[Items listed in a dataset]
[Start of Attachment]

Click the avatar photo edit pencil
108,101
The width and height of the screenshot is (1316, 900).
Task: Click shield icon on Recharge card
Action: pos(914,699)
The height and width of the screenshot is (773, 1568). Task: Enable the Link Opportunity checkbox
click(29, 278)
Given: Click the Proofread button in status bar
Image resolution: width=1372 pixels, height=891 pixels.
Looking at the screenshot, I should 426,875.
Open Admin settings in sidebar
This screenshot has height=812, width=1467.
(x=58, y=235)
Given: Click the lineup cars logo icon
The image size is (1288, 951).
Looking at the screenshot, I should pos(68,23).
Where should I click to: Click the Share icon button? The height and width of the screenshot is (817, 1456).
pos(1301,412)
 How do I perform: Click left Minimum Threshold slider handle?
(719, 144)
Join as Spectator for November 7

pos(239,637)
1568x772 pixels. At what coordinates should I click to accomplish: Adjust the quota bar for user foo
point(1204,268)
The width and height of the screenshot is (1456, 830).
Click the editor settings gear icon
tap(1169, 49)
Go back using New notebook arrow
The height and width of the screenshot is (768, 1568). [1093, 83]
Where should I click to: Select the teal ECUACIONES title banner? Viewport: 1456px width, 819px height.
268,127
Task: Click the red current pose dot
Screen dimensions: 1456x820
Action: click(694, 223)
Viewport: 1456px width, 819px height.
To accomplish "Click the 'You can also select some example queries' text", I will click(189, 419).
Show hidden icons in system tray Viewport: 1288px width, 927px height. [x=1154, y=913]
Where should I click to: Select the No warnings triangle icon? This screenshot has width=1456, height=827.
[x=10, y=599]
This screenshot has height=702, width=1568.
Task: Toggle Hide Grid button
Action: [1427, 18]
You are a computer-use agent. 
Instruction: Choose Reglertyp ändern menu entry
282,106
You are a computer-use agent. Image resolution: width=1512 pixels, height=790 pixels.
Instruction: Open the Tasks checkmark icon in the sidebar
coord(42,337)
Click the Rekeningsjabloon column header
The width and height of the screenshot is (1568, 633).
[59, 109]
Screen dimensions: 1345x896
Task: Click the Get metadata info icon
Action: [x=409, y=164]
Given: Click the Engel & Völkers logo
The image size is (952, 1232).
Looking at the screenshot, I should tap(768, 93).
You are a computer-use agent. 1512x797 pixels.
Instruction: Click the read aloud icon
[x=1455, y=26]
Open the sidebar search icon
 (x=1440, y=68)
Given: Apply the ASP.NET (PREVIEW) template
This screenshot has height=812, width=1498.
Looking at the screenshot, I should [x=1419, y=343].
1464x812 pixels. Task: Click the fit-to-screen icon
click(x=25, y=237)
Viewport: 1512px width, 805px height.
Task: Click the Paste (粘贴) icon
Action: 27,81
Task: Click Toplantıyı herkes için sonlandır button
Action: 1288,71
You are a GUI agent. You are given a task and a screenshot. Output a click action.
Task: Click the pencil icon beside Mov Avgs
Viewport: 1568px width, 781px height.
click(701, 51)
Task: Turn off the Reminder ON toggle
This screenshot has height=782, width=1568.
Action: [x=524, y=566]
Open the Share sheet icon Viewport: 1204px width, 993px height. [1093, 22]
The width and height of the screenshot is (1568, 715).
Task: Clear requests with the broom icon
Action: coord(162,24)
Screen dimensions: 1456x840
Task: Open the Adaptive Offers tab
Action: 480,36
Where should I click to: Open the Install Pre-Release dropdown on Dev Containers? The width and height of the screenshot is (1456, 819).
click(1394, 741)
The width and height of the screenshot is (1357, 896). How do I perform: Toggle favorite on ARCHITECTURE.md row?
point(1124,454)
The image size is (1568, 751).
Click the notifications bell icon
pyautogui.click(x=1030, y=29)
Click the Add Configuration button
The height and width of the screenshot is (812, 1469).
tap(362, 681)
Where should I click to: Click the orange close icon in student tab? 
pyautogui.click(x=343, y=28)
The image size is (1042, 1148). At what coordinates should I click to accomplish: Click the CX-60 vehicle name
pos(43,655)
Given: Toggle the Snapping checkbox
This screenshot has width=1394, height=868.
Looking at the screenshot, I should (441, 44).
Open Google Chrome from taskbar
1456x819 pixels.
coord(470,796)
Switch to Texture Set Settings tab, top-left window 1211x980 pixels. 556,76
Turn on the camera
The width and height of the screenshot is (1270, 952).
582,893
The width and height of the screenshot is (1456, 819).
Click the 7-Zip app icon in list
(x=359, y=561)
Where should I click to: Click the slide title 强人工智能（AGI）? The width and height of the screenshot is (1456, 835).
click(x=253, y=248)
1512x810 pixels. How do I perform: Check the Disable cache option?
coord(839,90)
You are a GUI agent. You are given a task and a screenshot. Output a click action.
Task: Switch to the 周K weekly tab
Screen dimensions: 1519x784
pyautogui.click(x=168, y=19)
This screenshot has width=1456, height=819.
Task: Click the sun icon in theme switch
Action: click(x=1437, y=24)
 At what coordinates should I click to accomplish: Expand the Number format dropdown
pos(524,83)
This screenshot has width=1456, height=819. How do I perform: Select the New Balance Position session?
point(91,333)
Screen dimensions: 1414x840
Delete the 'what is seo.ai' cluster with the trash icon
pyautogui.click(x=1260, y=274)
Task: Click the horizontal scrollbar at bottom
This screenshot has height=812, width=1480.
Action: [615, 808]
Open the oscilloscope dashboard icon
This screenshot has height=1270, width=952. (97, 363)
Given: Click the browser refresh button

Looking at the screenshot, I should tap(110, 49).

[End of Attachment]

== WHAT THE EXERCISE ASKS ==
Your task is to give the records above again, exactly.

== EXERCISE OUTPUT ==
Click the avatar photo edit pencil
108,101
The width and height of the screenshot is (1316, 900).
Task: Click shield icon on Recharge card
Action: pos(914,699)
The height and width of the screenshot is (773, 1568). Task: Enable the Link Opportunity checkbox
click(29, 278)
Given: Click the Proofread button in status bar
Image resolution: width=1372 pixels, height=891 pixels.
Looking at the screenshot, I should 426,875.
Open Admin settings in sidebar
This screenshot has height=812, width=1467.
(x=58, y=235)
Given: Click the lineup cars logo icon
The image size is (1288, 951).
Looking at the screenshot, I should pos(68,23).
Where should I click to: Click the Share icon button? The height and width of the screenshot is (817, 1456).
pos(1301,412)
 How do I perform: Click left Minimum Threshold slider handle?
(719, 144)
Join as Spectator for November 7

pos(239,637)
1568x772 pixels. At what coordinates should I click to accomplish: Adjust the quota bar for user foo
point(1204,268)
The width and height of the screenshot is (1456, 830).
Click the editor settings gear icon
tap(1169, 49)
Go back using New notebook arrow
The height and width of the screenshot is (768, 1568). [1093, 83]
Where should I click to: Select the teal ECUACIONES title banner? Viewport: 1456px width, 819px height.
268,127
Task: Click the red current pose dot
Screen dimensions: 1456x820
Action: click(694, 223)
Viewport: 1456px width, 819px height.
To accomplish "Click the 'You can also select some example queries' text", I will click(189, 419).
Show hidden icons in system tray Viewport: 1288px width, 927px height. [x=1154, y=913]
Where should I click to: Select the No warnings triangle icon? This screenshot has width=1456, height=827.
[x=10, y=599]
This screenshot has height=702, width=1568.
Task: Toggle Hide Grid button
Action: [1427, 18]
You are a computer-use agent. 
Instruction: Choose Reglertyp ändern menu entry
282,106
You are a computer-use agent. Image resolution: width=1512 pixels, height=790 pixels.
Instruction: Open the Tasks checkmark icon in the sidebar
coord(42,337)
Click the Rekeningsjabloon column header
The width and height of the screenshot is (1568, 633).
[59, 109]
Screen dimensions: 1345x896
Task: Click the Get metadata info icon
Action: [x=409, y=164]
Given: Click the Engel & Völkers logo
The image size is (952, 1232).
Looking at the screenshot, I should tap(768, 93).
You are a computer-use agent. 1512x797 pixels.
Instruction: Click the read aloud icon
[x=1455, y=26]
Open the sidebar search icon
 (x=1440, y=68)
Given: Apply the ASP.NET (PREVIEW) template
This screenshot has height=812, width=1498.
Looking at the screenshot, I should [x=1419, y=343].
1464x812 pixels. Task: Click the fit-to-screen icon
click(x=25, y=237)
Viewport: 1512px width, 805px height.
Task: Click the Paste (粘贴) icon
Action: 27,81
Task: Click Toplantıyı herkes için sonlandır button
Action: 1288,71
You are a GUI agent. You are given a task and a screenshot. Output a click action.
Task: Click the pencil icon beside Mov Avgs
Viewport: 1568px width, 781px height.
click(701, 51)
Task: Turn off the Reminder ON toggle
This screenshot has height=782, width=1568.
Action: [x=524, y=566]
Open the Share sheet icon Viewport: 1204px width, 993px height. [1093, 22]
The width and height of the screenshot is (1568, 715).
Task: Clear requests with the broom icon
Action: coord(162,24)
Screen dimensions: 1456x840
Task: Open the Adaptive Offers tab
Action: 480,36
Where should I click to: Open the Install Pre-Release dropdown on Dev Containers? The width and height of the screenshot is (1456, 819).
click(1394, 741)
The width and height of the screenshot is (1357, 896). How do I perform: Toggle favorite on ARCHITECTURE.md row?
point(1124,454)
The image size is (1568, 751).
Click the notifications bell icon
pyautogui.click(x=1030, y=29)
Click the Add Configuration button
The height and width of the screenshot is (812, 1469).
tap(362, 681)
Where should I click to: Click the orange close icon in student tab? 
pyautogui.click(x=343, y=28)
The image size is (1042, 1148). At what coordinates should I click to accomplish: Click the CX-60 vehicle name
pos(43,655)
Given: Toggle the Snapping checkbox
This screenshot has width=1394, height=868.
Looking at the screenshot, I should (441, 44).
Open Google Chrome from taskbar
1456x819 pixels.
coord(470,796)
Switch to Texture Set Settings tab, top-left window 1211x980 pixels. 556,76
Turn on the camera
The width and height of the screenshot is (1270, 952).
582,893
The width and height of the screenshot is (1456, 819).
Click the 7-Zip app icon in list
(x=359, y=561)
Where should I click to: Click the slide title 强人工智能（AGI）? The width and height of the screenshot is (1456, 835).
click(x=253, y=248)
1512x810 pixels. How do I perform: Check the Disable cache option?
coord(839,90)
You are a GUI agent. You are given a task and a screenshot. Output a click action.
Task: Switch to the 周K weekly tab
Screen dimensions: 1519x784
pyautogui.click(x=168, y=19)
This screenshot has width=1456, height=819.
Task: Click the sun icon in theme switch
Action: click(x=1437, y=24)
 At what coordinates should I click to accomplish: Expand the Number format dropdown
pos(524,83)
This screenshot has width=1456, height=819. How do I perform: Select the New Balance Position session?
point(91,333)
Screen dimensions: 1414x840
Delete the 'what is seo.ai' cluster with the trash icon
pyautogui.click(x=1260, y=274)
Task: Click the horizontal scrollbar at bottom
This screenshot has height=812, width=1480.
Action: [615, 808]
Open the oscilloscope dashboard icon
This screenshot has height=1270, width=952. (97, 363)
Given: Click the browser refresh button

Looking at the screenshot, I should tap(110, 49).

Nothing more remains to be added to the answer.